Re:Don't give them bank details (Score:4, Interesting)
Schwab [schwab.com] has deposit-only account/routing numbers for all their accounts (they're the ones given out for direct deposit, currently under Account -> Transfers & Payments -> Direct Deposit). If money is attempted to be removed using the same numbers, an "account not found" error is given (saving the fees from both ends associated with the "account overdrawn" error). This works with PayPal, because they verify your account by depositing small amounts of money into it (which will work).
Granted, you have to have quite a bit of dough [schwab.com] for it to make sense to use Schwab for checking, but it would be interesting to know if any other banks provide this kind of service. Of course, it would be more useful if one could pressure all banks to provide this. Then again, I guess the ultimate solution would be to have the same consumer protections that apply to credit cards also apply to one's account/routing numbers.
Re:How was it done? (Score:3, Interesting)
Typically what happens with PayPal cases like these [paypalwarning.com] (they're extremely common) is that the account is "restricted" from some trivial reason like a cancelled payment or for no reason at all, and then it is impossible to withdraw money from the account.

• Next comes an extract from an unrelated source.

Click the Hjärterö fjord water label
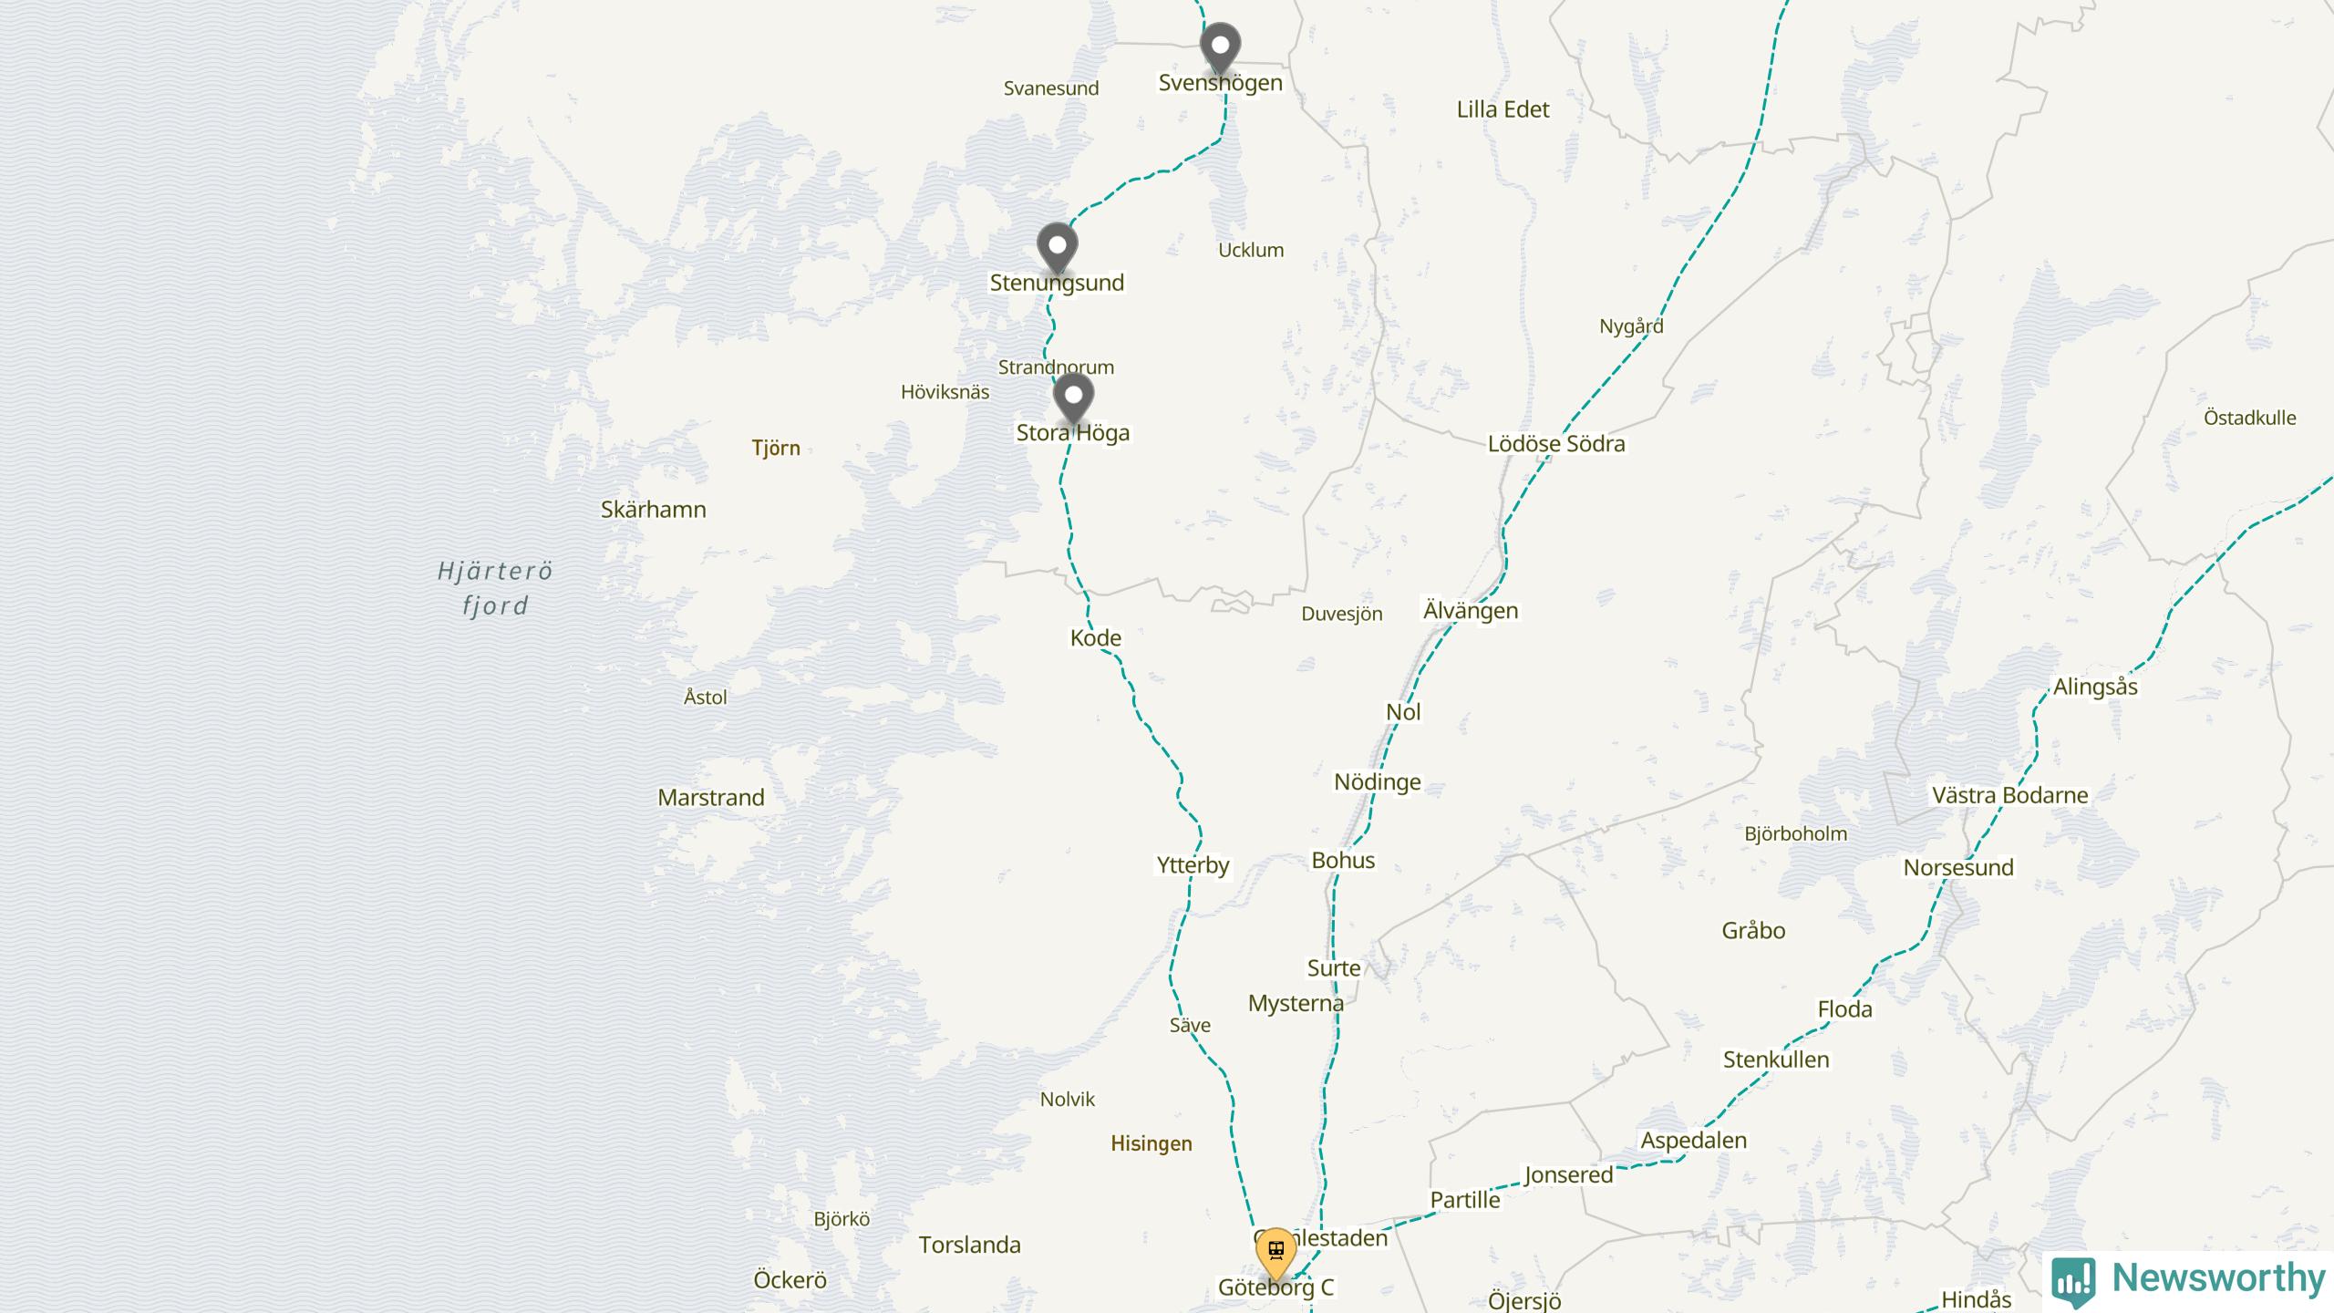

Then PayPal will start making unauthorised withdrawals from you bank account and credit card. They won't unrestrict the account until you fax them utility bills, social security card scans, drivers license scans, etc multiple times because they always claim they they didn't receive the information. Even then, it is rare to get the account un-restricted. Complaints and investigations by police, government, etc tend to get the account nuked. And of course you never get your money back.
Hence, you have been 'robbed' by paypal.